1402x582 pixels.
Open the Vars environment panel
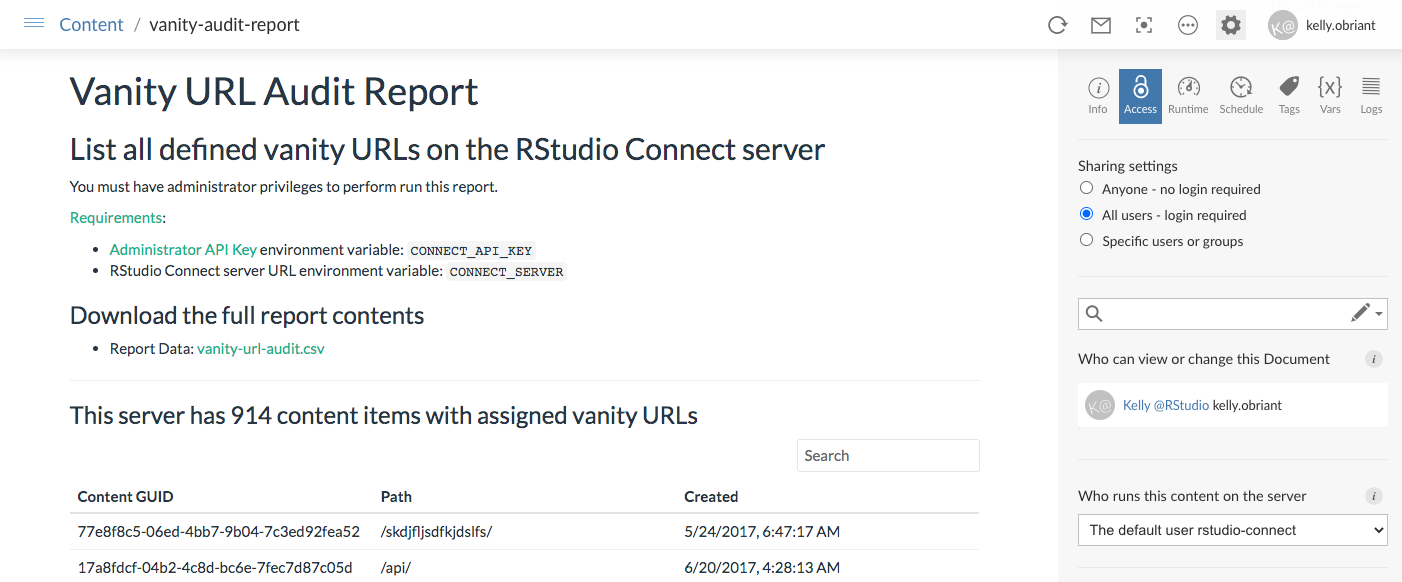(1330, 95)
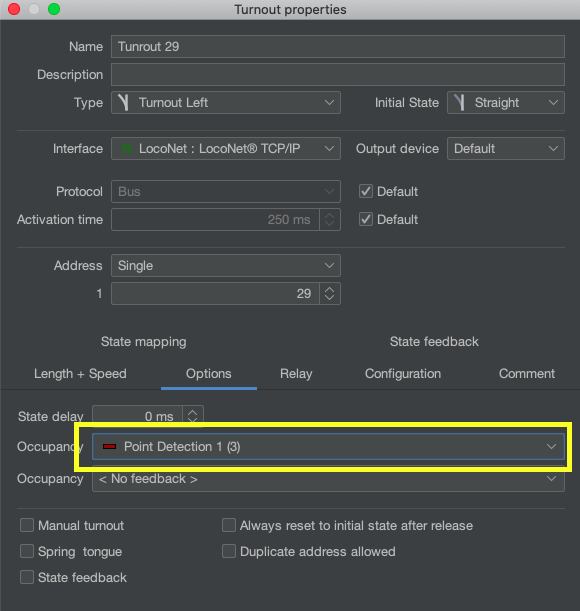Decrease State delay with down arrow
This screenshot has height=611, width=580.
(193, 420)
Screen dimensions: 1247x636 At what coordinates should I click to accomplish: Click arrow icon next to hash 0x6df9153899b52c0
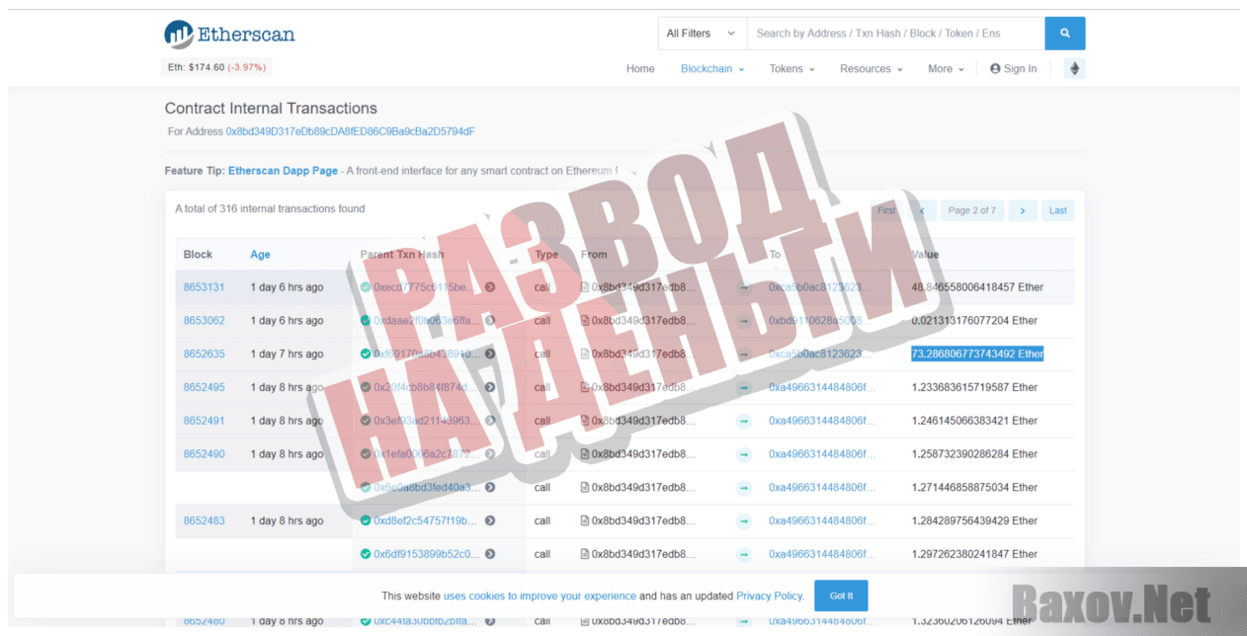(490, 554)
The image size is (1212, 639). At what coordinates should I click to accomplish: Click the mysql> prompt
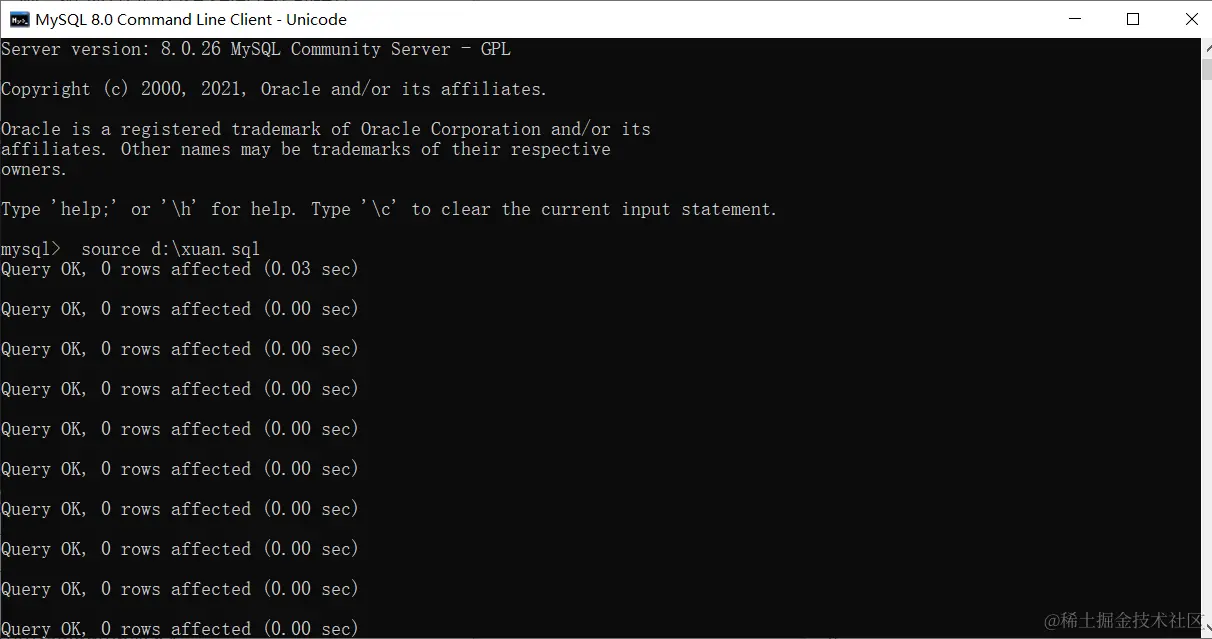30,249
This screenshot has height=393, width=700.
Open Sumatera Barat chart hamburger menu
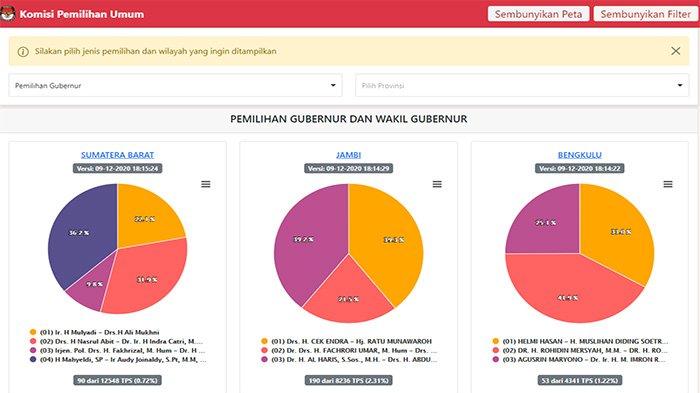point(205,184)
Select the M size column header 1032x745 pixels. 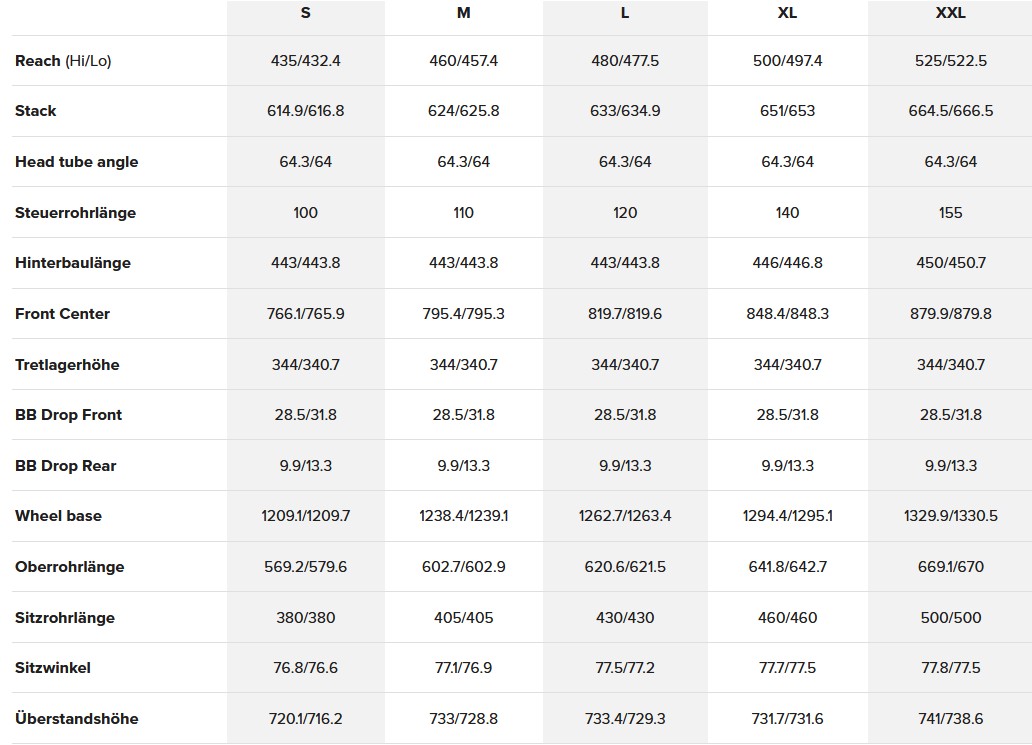point(463,14)
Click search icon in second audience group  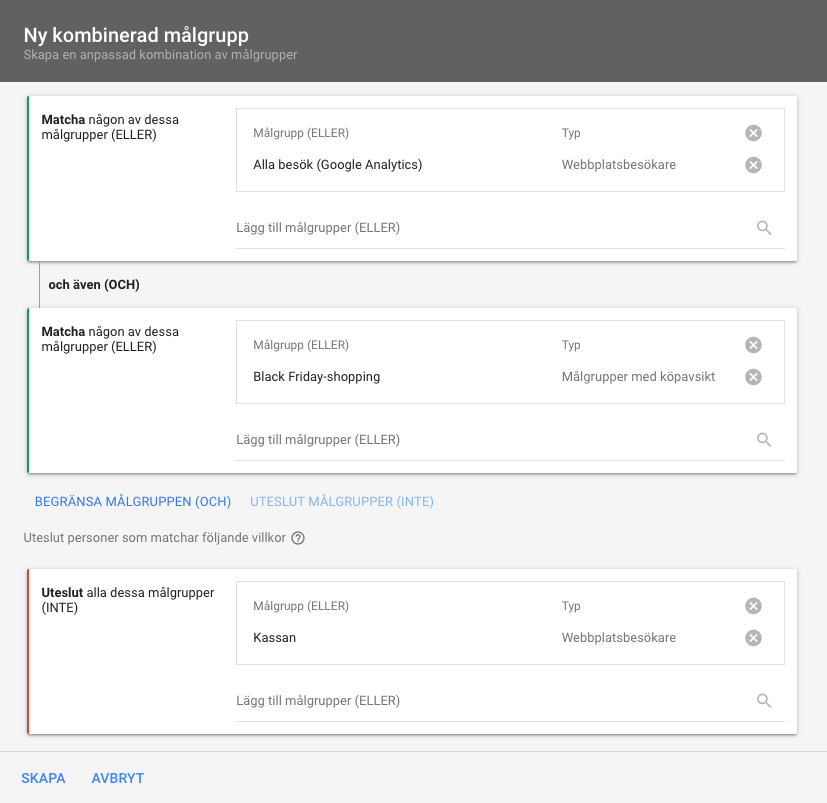pyautogui.click(x=764, y=440)
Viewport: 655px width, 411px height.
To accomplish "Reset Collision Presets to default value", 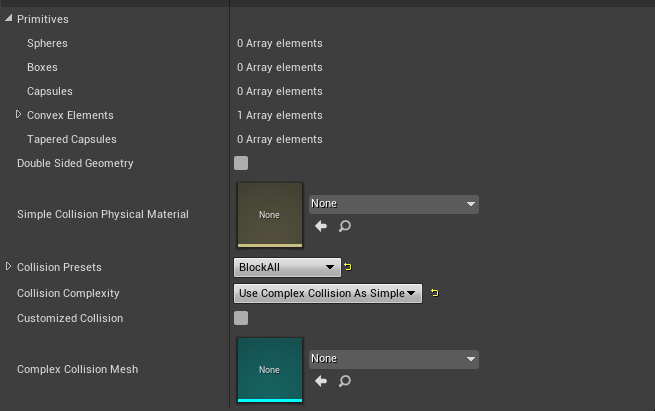I will click(348, 267).
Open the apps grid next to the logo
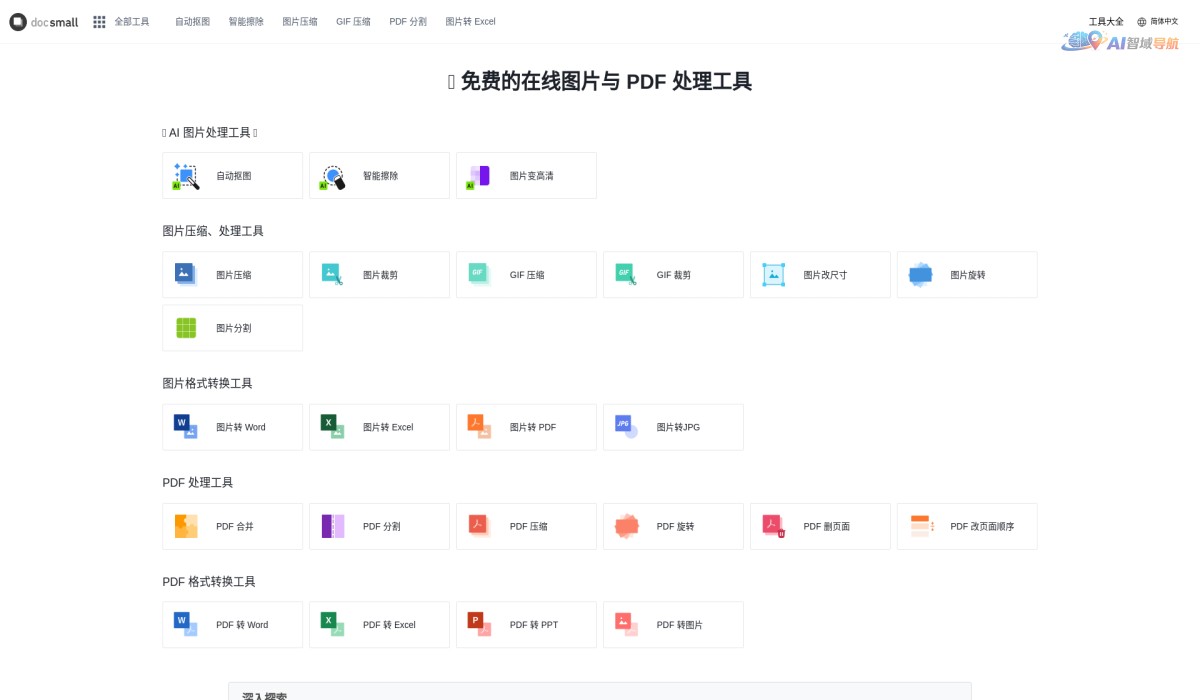Screen dimensions: 1200x700 click(99, 21)
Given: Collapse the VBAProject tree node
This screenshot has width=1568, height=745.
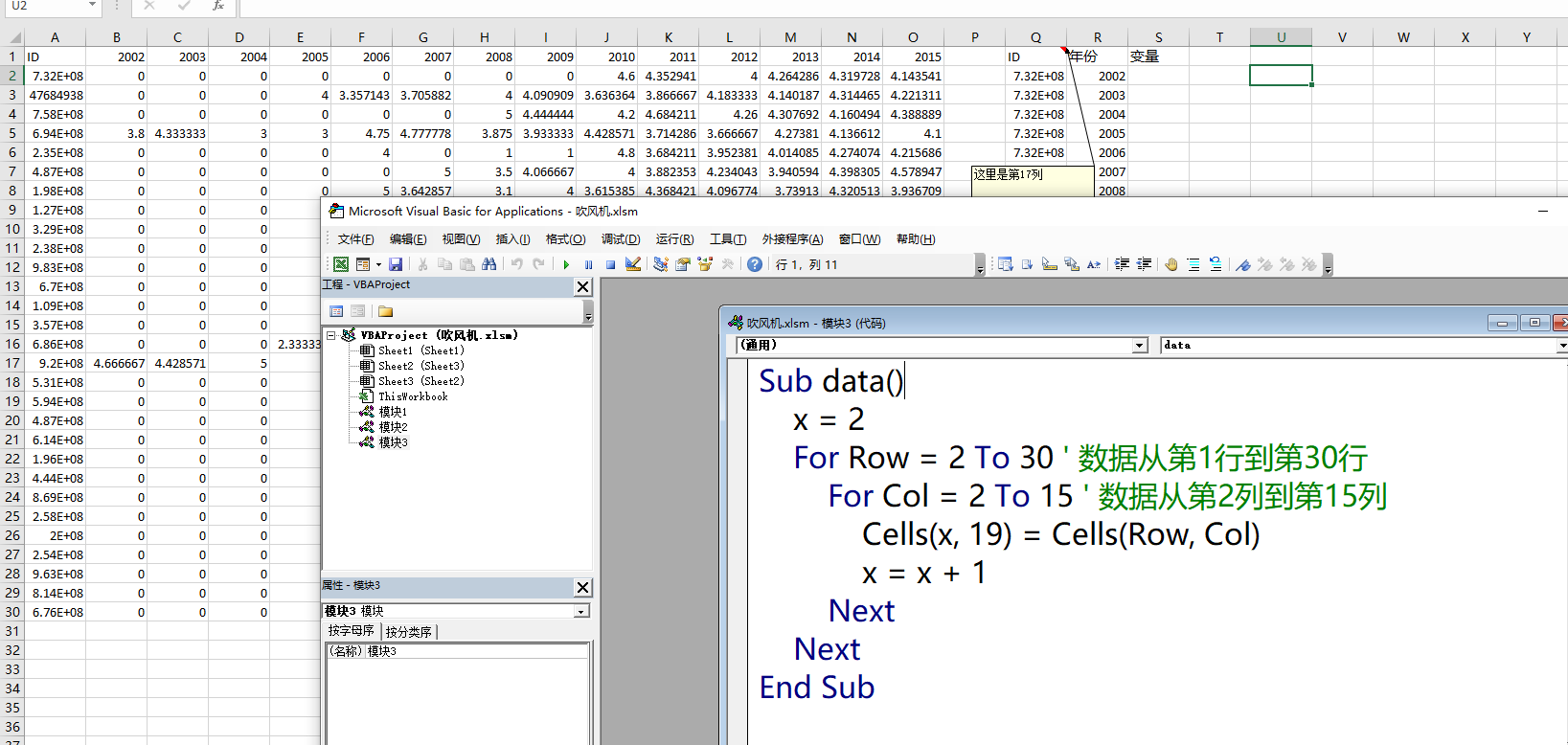Looking at the screenshot, I should click(x=331, y=335).
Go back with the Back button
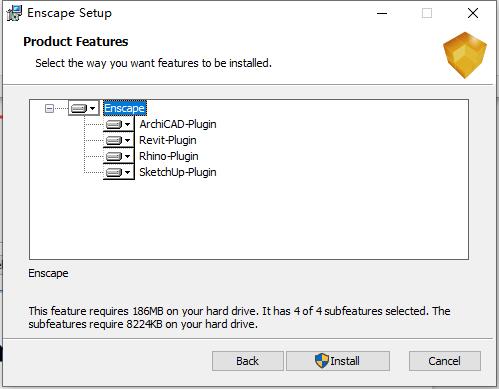Viewport: 499px width, 389px height. (248, 361)
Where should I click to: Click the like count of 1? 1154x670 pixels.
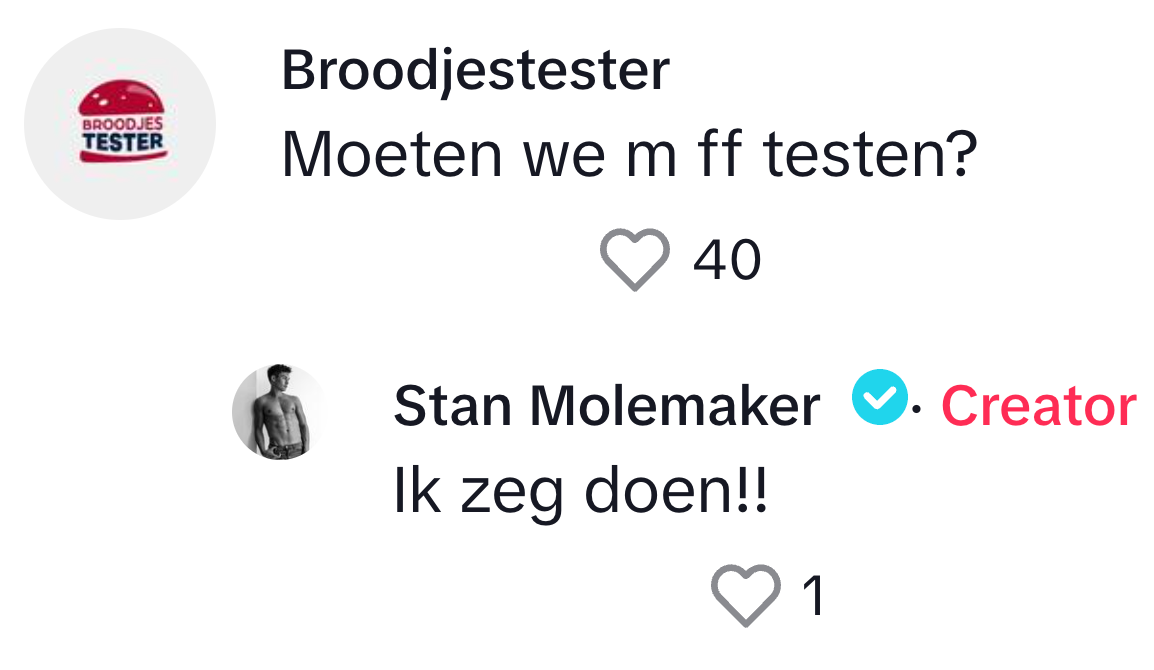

* What the task requires:
Transcribe exactly the portion of the material above that runs from the line containing "This screenshot has width=1568, height=745." through its last line, omitting all pictures.

* Solution to the problem:
This screenshot has width=1568, height=745.
Looking at the screenshot, I should click(x=331, y=335).
Go back with the Back button
Viewport: 499px width, 389px height. (248, 361)
Where should I click to: Click the like count of 1? 1154x670 pixels.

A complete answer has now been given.